**CONSIGNES**
a) Relevez, sans doublon, tous les noms propres cités dans l'extrait sur l'affaire Prony-Pernod.
b) Recopiez l'extrait sur l'affaire Prony-Pernod à partir des mots « Confrontée au scandale » et jusqu'aux mots « ou incompétence ? » inclus.
c) Poursuivez l'extrait sur l'affaire Prony-Pernod à la suite de sa dernière phrase.

**EXTRAIT SOURCE**

---+---

Confrontée au scandale de l’affaire Prony-Pernod, Cynthia Ligeard s’est laissée aller à quelques déclarations publiques qui ne manquent pas d’étonner les experts du dossier et qui jettent le trouble. Enfumage ou incompétence ?

Alors qu’une commission provinciale d’enquête doit être constituée afin d’examiner tous les points les plus obscurs de ce dossier, Cynthia Ligeard, en première ligne sur l’affaire, n’a pas été la dernière à en réclamer la constitution. Cependant, pour l’heure, ses dernières déclarations laissent présager quelques déconvenues quant à sa ligne de défense. Ainsi, concernant les points les plus « irréguliers » du mémorandum of undestanding signé entre Vale-Eramet et l’ancien exécutif de la province Sud, l’actuelle présidente du gouvernement botte en touche de manière assez cavalière. Interrogée la semaine dernière dans les médias sur l’accord occulte passé entre la collectivité et l’industriel (dont l’un de ces points concerne la clause par laquelle l’opérateur minier imposait à la province Sud de renégocier le protocole d’accord général sur Prony-Pernod dans le cas de la création d’une redevance territoriale d’extraction minière) elle a répondu sur Océane FM :

Ça s’inscrit directement dans l’écran de fumée que j’ai dénoncé et qui vise à amuser la galerie pendant qu’on prépare autre chose, sans doute, dans le dos des Calédoniens. (Cynthia Ligeard)

---+---

**DONNÉES RECUEILLIES**
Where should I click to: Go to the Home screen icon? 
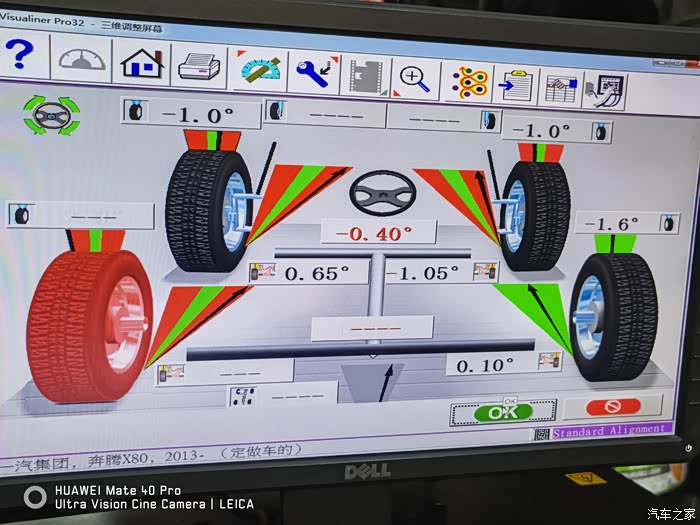[x=142, y=64]
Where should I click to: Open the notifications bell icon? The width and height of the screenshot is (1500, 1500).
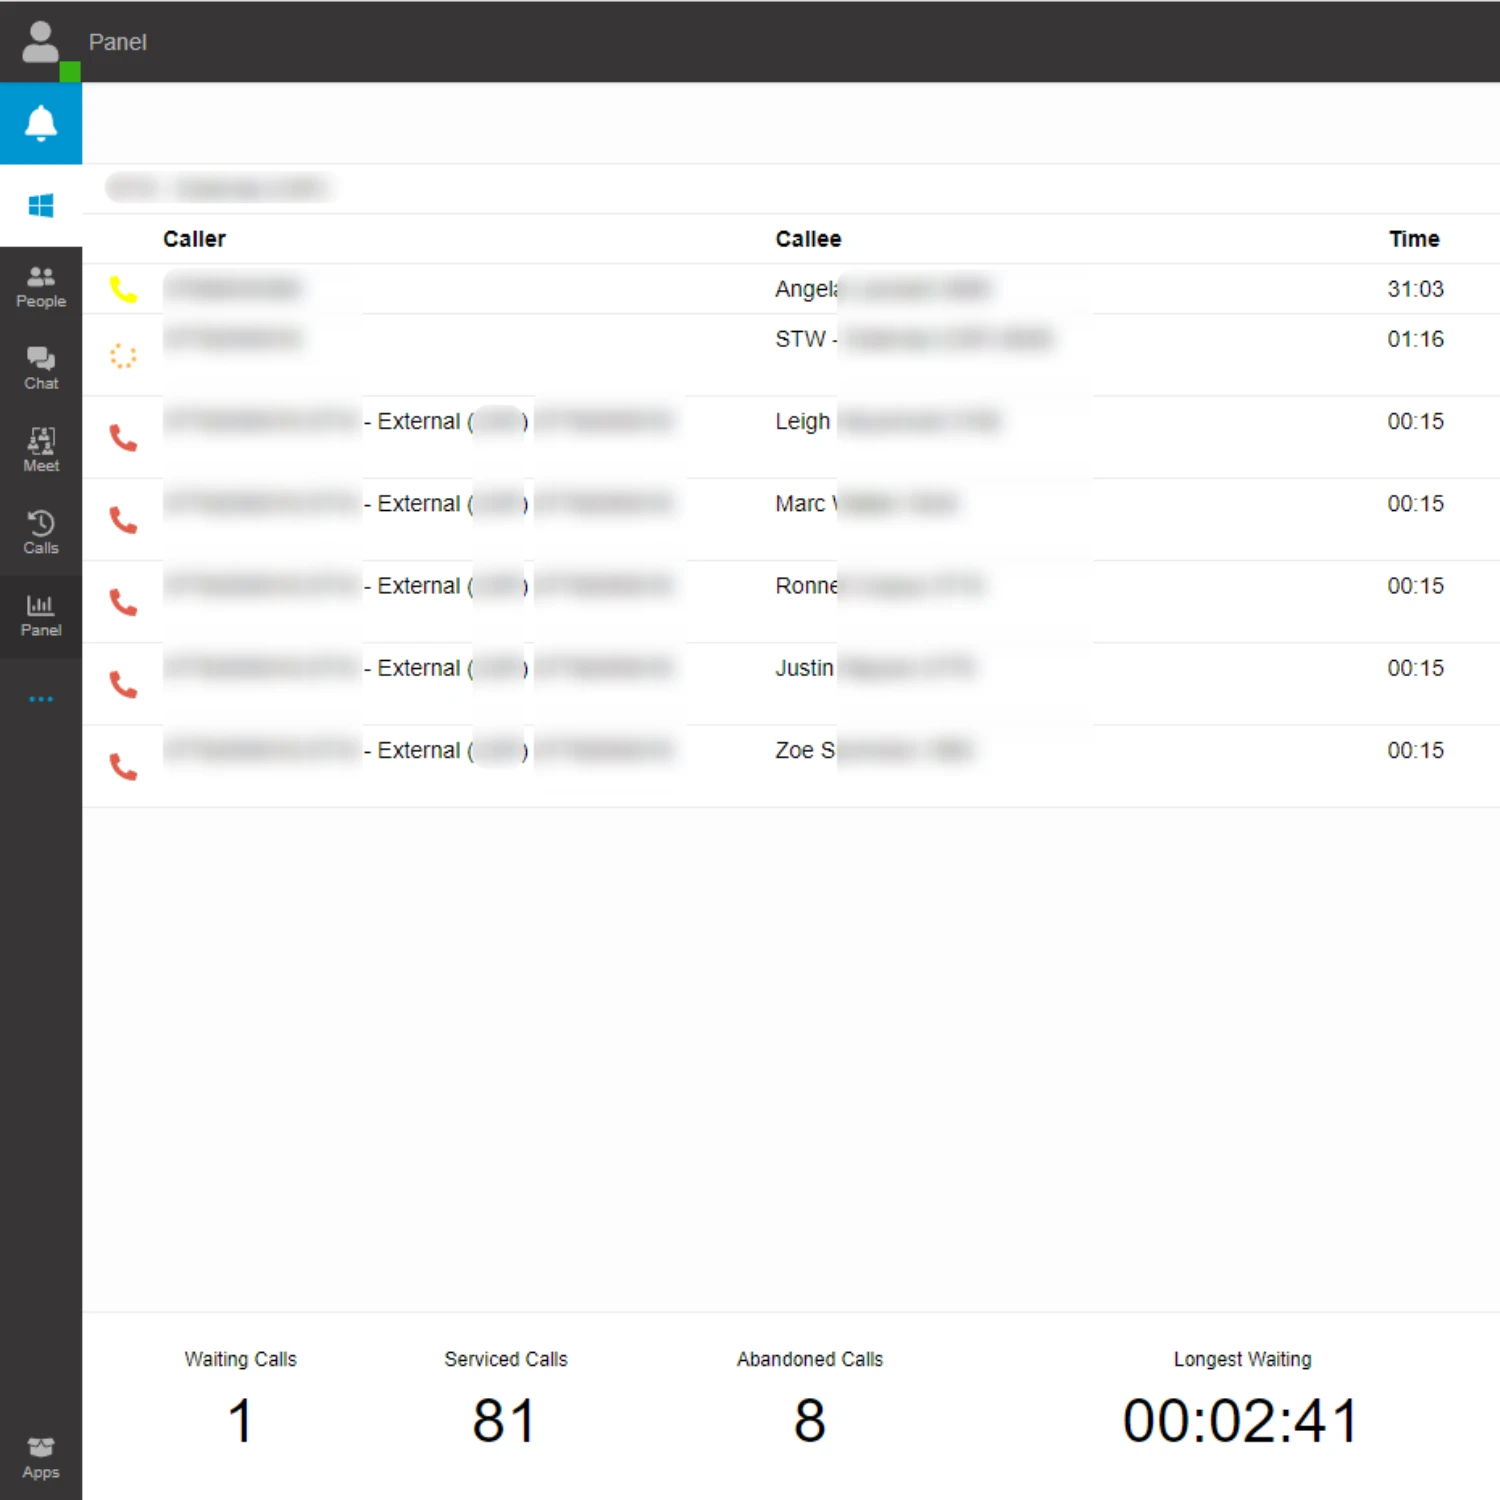[x=40, y=122]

---+---

**RÉPONSES**
a) Prony-Pernod, Cynthia Ligeard, Vale-Eramet, province Sud, Océane FM, Calédoniens

b)
Confrontée au scandale de l’affaire Prony-Pernod, Cynthia Ligeard s’est laissée aller à quelques déclarations publiques qui ne manquent pas d’étonner les experts du dossier et qui jettent le trouble. Enfumage ou incompétence ?

c)
L’élue du R-UMP aurait-elle la mémoire qui flanche ? En effet, l’accord resté occulte durant des mois est particulièrement clair sur ce point :

« Si, durant la période commençant à compter de la date des présentes et s’achevant à l’expiration du régime fiscal de stabilité de Vale Nouvelle-Calédonie (…), une Autorité Gouvernementale adopte une nouvelle loi ou un nouveau règlement, ou modifie une loi ou une réglementation existante relative à la fiscalité, aux obligations fiscales ou aux pratiques minières et que la nouvelle réglementation ou la réglementation telle que modifiée est applicable à Vale Nouvelle-Calédonie et entraîne ou pourrait entrainer (…) une augmentation significative de ses coûts (…), alors les parties se rencontreront et discuteront de bonne foi les termes d’une indemnisation » (lettre d’intention PS-Vale, point 6.3 (a) (i) )

Si le jargon utilisé n’est peut-être pas à la portée d’un élève de CM2, en revanche, un lecteur lambda comprend bien que cette condition obligeait la province Sud à rembourser l’industriel si, un jour, la collectivité avait la mauvaise idée de créer un nouvel impôt qui affecterait Vale-Eramet. Pour les experts du secteur, il est évident que ce point précis a donné lieu à d’âpres négociations que l’industriel a visiblement remportées, au détriment des intérêts de la province. Or, durant sa campagne, Cynthia Ligeard avait promis de « mettre en place un fonds pour les générations futures alimenté par la fiscalité et les dividendes en provenance du nickel » (Cf. page 15 du programme de Cynthia Ligeard). D’aucuns pourraient alors se demander comment promettre aux électeurs des rentrées fiscales supplémentaires issues du nickel et dans le même temps signer secrètement un accord avec les industriels qui empêche toute création de nouvelles taxes.

Un « alignement de mots » tellement difficile à comprendre

De la même manière, et interrogée sur la garantie obtenue par Vale de se voir restituer la majeure partie des sommes perçues par la province Sud, dans le cadre de l’attribution de l’exploitation Prony-Pernod, Cynthia Ligeard répond au journaliste :

Je vous apporterai volontiers des précisions si moi-même je comprenais ce qui est dit à travers cet alignement de mots. (Cynthia Ligeard)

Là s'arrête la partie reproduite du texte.